The poison & the remedy: welcome to the darker side of scent…

Some of our most beloved flowers and fragrant ingredients are, in fact, powerful poisons with a rich heritage of folklore traditions, used for centuries in suspected witchcraft practices, to render scented gloves quite deadly, and by spurned lovers sprinkling petals into potions. Once, during the reign of King Louis XIV, a murderer supposedly used poisoned perfume to kill so many royal courtiers it sparked a witchhunt ten years before those fingers started pointing in Salem. A notorious case named ‘The Affair of the Poisons’ by sensation-seeking newspaper headlines, it simultaneously delighted and horrified a public who began looking at perfumes in a new light…

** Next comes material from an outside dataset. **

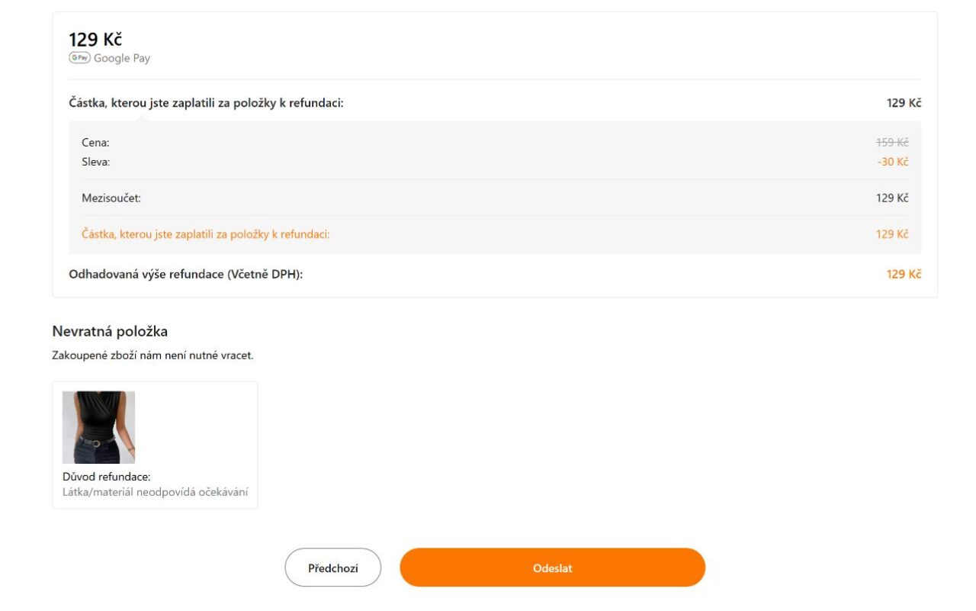The width and height of the screenshot is (976, 611).
Task: Click the Mezisoučet subtotal label
Action: [x=111, y=198]
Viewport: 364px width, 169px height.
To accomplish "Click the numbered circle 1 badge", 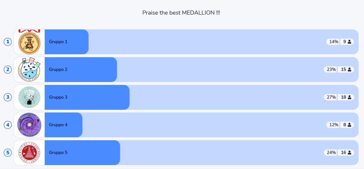I will 8,42.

You see, perfumes aren’t merely ‘pretty’ – they can work as potent brews to bewitch, beguile and welcome you over to the darker side of scent, albeit in the most enticingly elegant manner. For ‘spooky’ scents must do more than simply scare, that’s far too obvious and crass – very few people wish to be terrified by their own fragrance, and I say that even as a mostly reformed ex goth. What I yearn for are fragrances whose beauty belies a more sinister undercurrent – we must first be enchanted to be fully ensnared. Something history teaches us time and again.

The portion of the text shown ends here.